Aim of the task: Reproduce verbatim only the lines from the one containing "Collapse the 2022_m05 month group" through the last line below, both included.

Dataset entries:

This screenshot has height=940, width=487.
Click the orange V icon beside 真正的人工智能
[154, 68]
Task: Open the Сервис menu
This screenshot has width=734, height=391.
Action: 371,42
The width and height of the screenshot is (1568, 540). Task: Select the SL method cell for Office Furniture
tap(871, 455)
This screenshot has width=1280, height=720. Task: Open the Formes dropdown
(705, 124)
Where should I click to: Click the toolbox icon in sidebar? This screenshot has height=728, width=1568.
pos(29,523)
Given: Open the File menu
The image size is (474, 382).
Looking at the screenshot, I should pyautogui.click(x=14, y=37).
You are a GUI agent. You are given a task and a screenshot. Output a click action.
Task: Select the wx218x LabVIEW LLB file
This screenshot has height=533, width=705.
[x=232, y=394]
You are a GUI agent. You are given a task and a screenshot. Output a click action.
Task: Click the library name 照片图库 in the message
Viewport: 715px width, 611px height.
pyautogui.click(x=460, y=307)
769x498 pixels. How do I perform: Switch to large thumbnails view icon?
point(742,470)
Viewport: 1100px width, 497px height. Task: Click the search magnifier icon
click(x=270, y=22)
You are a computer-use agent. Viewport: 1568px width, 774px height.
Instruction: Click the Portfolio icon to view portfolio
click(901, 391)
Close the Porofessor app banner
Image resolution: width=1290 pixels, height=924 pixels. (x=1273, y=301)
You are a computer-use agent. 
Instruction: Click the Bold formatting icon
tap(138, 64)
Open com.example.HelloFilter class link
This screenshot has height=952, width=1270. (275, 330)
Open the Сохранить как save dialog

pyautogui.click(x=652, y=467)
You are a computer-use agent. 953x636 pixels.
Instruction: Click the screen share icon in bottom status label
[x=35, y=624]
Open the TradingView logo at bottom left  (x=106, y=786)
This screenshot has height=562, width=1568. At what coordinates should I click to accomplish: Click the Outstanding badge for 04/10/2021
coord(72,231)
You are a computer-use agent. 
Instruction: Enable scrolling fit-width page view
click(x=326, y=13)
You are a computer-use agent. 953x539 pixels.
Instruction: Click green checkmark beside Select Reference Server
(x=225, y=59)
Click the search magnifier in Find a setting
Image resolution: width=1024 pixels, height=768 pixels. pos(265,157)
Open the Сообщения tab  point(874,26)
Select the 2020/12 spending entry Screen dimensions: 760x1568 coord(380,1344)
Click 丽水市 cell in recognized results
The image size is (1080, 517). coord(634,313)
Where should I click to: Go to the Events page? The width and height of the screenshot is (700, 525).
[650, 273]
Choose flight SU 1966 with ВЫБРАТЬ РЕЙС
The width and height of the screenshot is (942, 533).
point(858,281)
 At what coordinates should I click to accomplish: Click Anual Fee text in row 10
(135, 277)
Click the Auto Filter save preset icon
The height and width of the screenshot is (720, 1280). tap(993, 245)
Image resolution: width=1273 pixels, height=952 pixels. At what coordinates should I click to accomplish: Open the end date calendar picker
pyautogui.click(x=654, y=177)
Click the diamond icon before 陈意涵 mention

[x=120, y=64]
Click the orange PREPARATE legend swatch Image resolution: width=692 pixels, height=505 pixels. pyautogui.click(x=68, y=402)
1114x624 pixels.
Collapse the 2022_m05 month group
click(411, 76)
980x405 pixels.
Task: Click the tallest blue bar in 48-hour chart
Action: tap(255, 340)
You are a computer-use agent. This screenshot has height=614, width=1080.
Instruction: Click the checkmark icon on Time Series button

Solution to this task:
Collapse the 2022_m05 month group
click(411, 76)
980x405 pixels.
Task: Click the tallest blue bar in 48-hour chart
Action: tap(255, 340)
You are a computer-use agent. This screenshot has height=614, width=1080.
Instruction: Click the checkmark icon on Time Series button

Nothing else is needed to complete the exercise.